Meditation Mon 2nd August - Reflection: Vulnerability
Shamanic & Awareness Meditation Mon 2nd August
7 pm – 8.30pm Sydney time (AEST)
Monday 2nd August 2021
Fee $10
Attend by zoom only (as we’re in lockdown)
You’re very welcome to attend for one evening or regularly. It’s suitable for both beginner and experienced meditators. We start with a short meditation to ground, focus and centre ourselves, followed by a shamanic meditation journey, where we increase our awareness, peacefulness and clarity. For further information about the meditation, go to: http://www.maretstaron.com/meditation
If you would like to attend, please let me know so I can send you further details and zoom link.
Vulnerability – is not a sign of weakness
I’ve always been a bit perplexed about what vulnerability really means. When I think about it, I could say that I’m allowing myself to be vulnerable when I can admit that I don’t know (especially if someone expects me to know), that I have made a mistake (especially if it results in another’s upset or anger), that I can’t cope at the moment (especially when people are used to me coping), or to speak my truth (especially if it means someone will no longer like me).

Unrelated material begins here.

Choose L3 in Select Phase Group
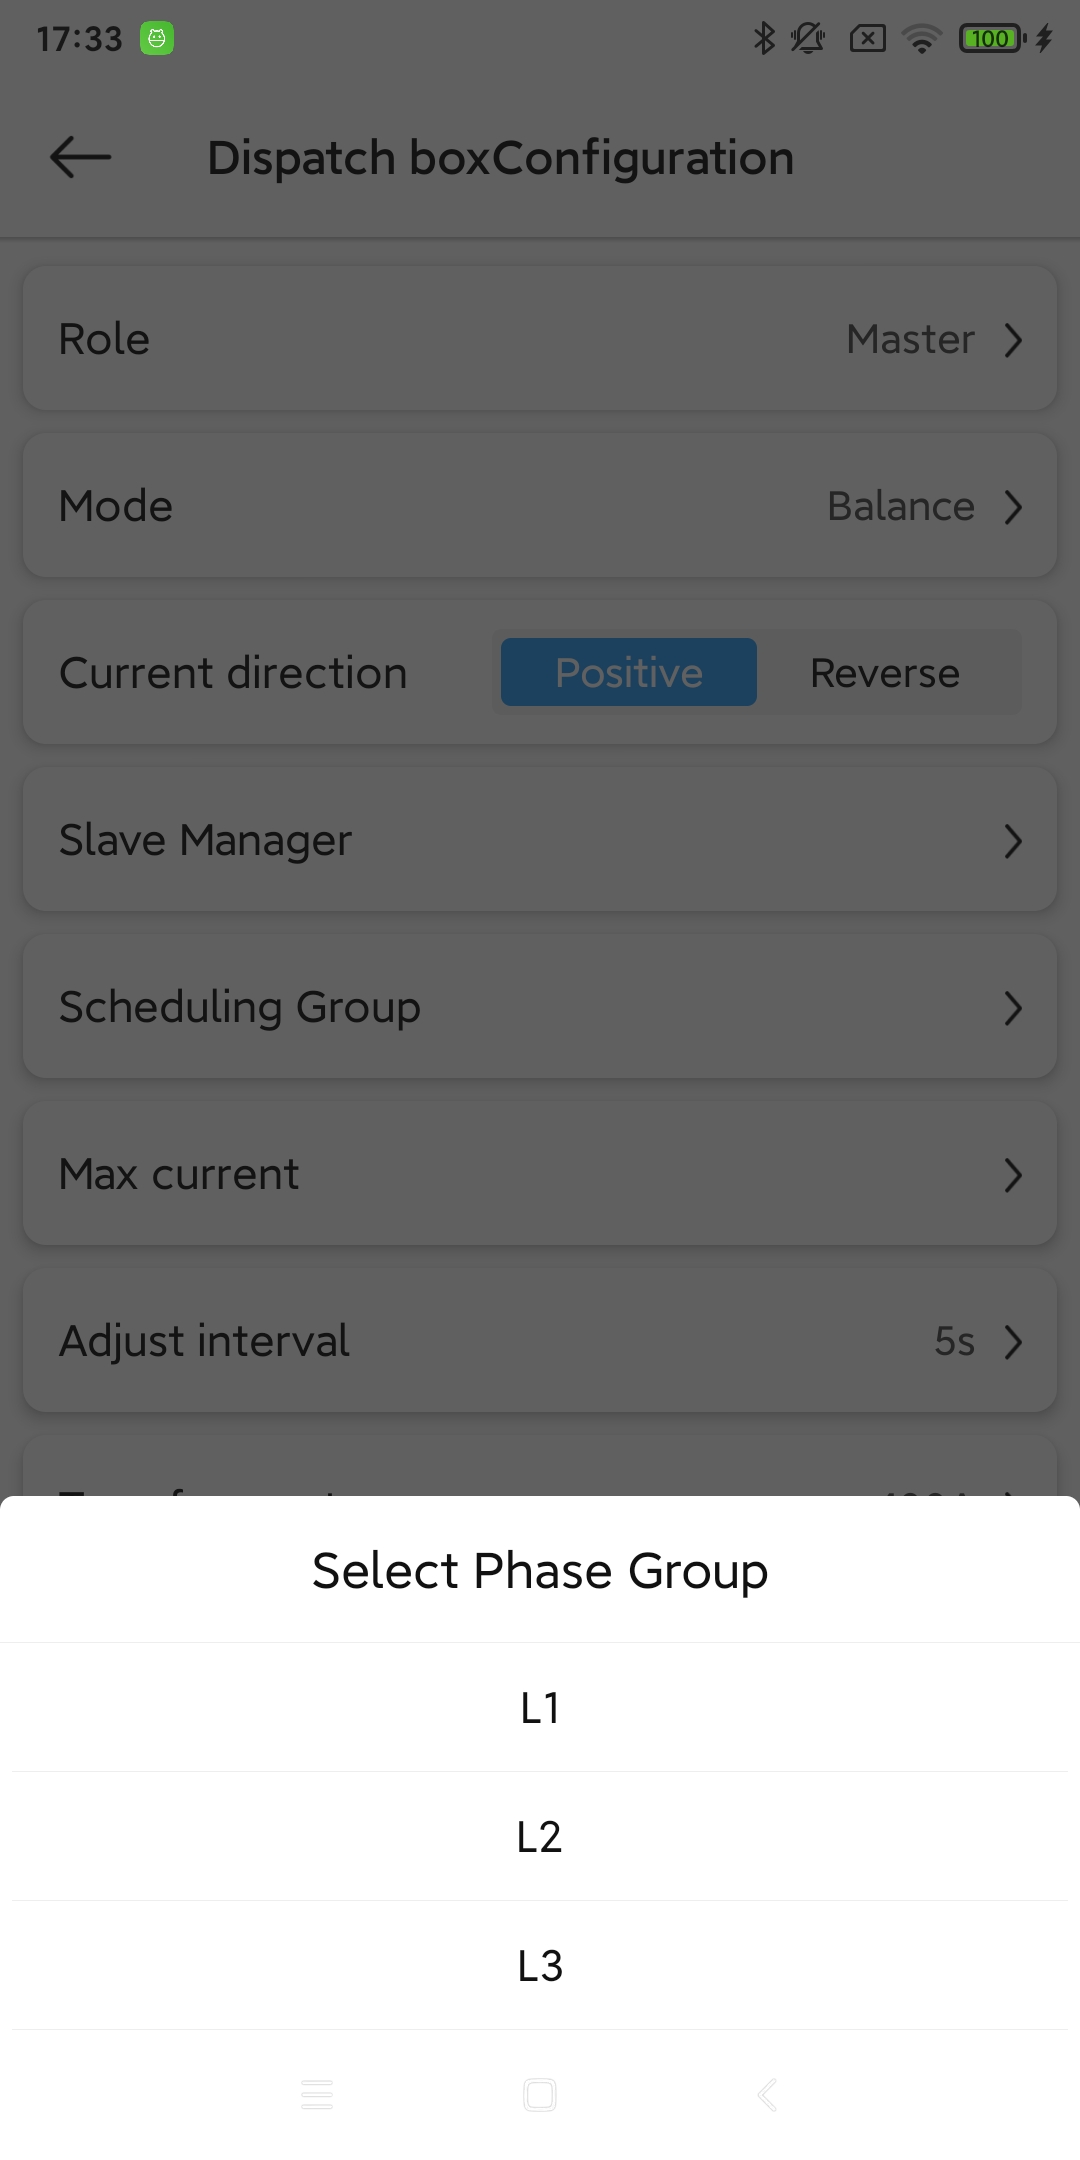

But is this what vulnerability’s about? I’d like to explore it a bit more and get clearer on what it means to me.
So, how do people who have researched vulnerability, define it? I often come across Brene Brown when I do an online search about vulnerability. She says “Vulnerability is not weakness. I define vulnerability as emotional risk, exposure, uncertainty. It fuels our daily lives. And I've come to the belief -- this is my 12th year doing this research -- that vulnerability is our most accurate measurement of courage -- to be vulnerable, to let ourselves be seen, to be honest”. (https://www.ted.com/talks/brene_brown_listening_to_shame/transcript)
I really like that bit about letting ourselves be seen and being honest. I think I can say that I am letting myself be seen and be honest, in the first para (above). But following on from what Brene Brown says, it’s about always being honest, always letting ourselves be truly seen. I’m not sure that I always do that.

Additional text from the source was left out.